Revue de presse

les clés de la natalité - maternite des lilas

Les quatre clés de la natalité en France

L'inflexion des naissances, observée en 2015, est difficile à interpréter : il est trop tôt, disent les démographes pour parler d'une baisse de la fécondité.

D'après le dernier portrait social de l'Insee publié mercredi 4 novembre, la fécondité en France résiste à la crise.

L'inflexion des naissances, observée en 2015, est difficile à interpréter : il est trop tôt, disent les démographes pour parler d'une baisse de la fécondité.

1. La France est championne de la fécondité en Europe

Alors que la crise de 2008 a eu un impact sur la fécondité dans la plupart des pays européens, la France « fait figure d'exception, souligne l'Insee dans la dernière édition de son portrait social. Elle est le seul pays d'Europe à avoir une fécondité stable et élevée depuis 2006 », avec près de 2 enfants par femme. Un taux qui place le pays en tête dans ce domaine, devant l'Irlande, qui a longtemps fait figure de championne de la fécondité. En 2014, 820 000 bébés sont nés en France.
 

2. Malgré l'inflexion en 2015, le nombre de naissances reste relativement élevé

Depuis plusieurs mois, les associations familiales scrutent les courbes mensuelles de naissances, craignant une baisse importante. Et de fait, sur les neuf premiers mois de l'année, les Français ont eu moins d'enfants (569 000 en métropole d'après l'Insee) que sur la même période en 2014 (584 879).

Doit-on redouter une tendance pérenne à la baisse, dans un contexte économique morose ? À ce stade, les démographes sont très prudents. D'abord, parce que ces chiffres sont provisoires.
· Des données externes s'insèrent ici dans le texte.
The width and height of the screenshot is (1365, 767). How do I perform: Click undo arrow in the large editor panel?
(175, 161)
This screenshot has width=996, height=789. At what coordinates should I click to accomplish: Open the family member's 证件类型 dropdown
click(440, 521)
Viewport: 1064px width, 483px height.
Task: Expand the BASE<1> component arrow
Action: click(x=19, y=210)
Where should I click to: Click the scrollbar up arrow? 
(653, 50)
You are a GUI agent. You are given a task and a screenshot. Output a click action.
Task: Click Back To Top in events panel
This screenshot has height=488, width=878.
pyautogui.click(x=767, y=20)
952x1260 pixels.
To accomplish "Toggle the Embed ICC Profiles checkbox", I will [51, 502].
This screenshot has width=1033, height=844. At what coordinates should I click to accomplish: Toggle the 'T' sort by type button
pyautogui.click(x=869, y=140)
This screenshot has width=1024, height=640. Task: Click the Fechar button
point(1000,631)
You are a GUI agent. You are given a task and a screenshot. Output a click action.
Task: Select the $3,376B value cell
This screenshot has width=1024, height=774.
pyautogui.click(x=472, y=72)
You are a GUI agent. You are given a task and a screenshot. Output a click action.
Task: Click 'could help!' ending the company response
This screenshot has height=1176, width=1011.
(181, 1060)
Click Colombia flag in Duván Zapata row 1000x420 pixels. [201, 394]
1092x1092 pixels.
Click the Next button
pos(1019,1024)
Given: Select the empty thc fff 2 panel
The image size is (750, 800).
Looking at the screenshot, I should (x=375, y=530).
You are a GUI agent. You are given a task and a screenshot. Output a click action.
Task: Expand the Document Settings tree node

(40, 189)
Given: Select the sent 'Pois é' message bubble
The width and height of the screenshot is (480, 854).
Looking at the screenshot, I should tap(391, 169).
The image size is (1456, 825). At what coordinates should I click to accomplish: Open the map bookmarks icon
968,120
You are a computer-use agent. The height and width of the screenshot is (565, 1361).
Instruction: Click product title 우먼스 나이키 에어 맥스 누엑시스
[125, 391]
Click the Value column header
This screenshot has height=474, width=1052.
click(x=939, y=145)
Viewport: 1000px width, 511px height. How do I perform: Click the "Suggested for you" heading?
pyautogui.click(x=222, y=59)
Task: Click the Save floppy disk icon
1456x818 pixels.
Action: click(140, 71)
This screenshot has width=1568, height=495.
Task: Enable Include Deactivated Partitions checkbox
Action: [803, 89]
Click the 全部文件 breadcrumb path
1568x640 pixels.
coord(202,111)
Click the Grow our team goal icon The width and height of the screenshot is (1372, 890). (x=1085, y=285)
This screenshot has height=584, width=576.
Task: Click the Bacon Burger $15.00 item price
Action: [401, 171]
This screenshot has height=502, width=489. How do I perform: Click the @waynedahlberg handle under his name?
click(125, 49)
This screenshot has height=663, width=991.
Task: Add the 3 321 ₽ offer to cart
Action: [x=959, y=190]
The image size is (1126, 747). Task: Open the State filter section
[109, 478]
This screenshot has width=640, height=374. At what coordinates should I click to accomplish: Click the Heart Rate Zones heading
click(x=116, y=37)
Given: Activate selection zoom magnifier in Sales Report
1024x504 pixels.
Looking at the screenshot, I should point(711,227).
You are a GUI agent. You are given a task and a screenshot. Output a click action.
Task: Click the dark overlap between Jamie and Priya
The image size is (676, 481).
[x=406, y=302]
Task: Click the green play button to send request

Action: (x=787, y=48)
À l'Insee, on se refuse d'ailleurs à toute interprétation, en soulignant qu'il faut attendre le bilan annuel, avec des chiffres consolidés, qui sera rendu public en janvier 2016. Ensuite, parce que les variations annuelles sont difficiles à interpréter à court terme.

À l'Institut national d'études démographiques (Ined), Laurent Toulemon souligne en outre qu'une partie de la baisse des naissances est due à la diminution - de l'ordre de 0,5 % selon lui - du nombre de femmes en âge de procréer entre 2014 et 2015. Ainsi une chute de la natalité ne signifie pas forcément une chute de la fécondité.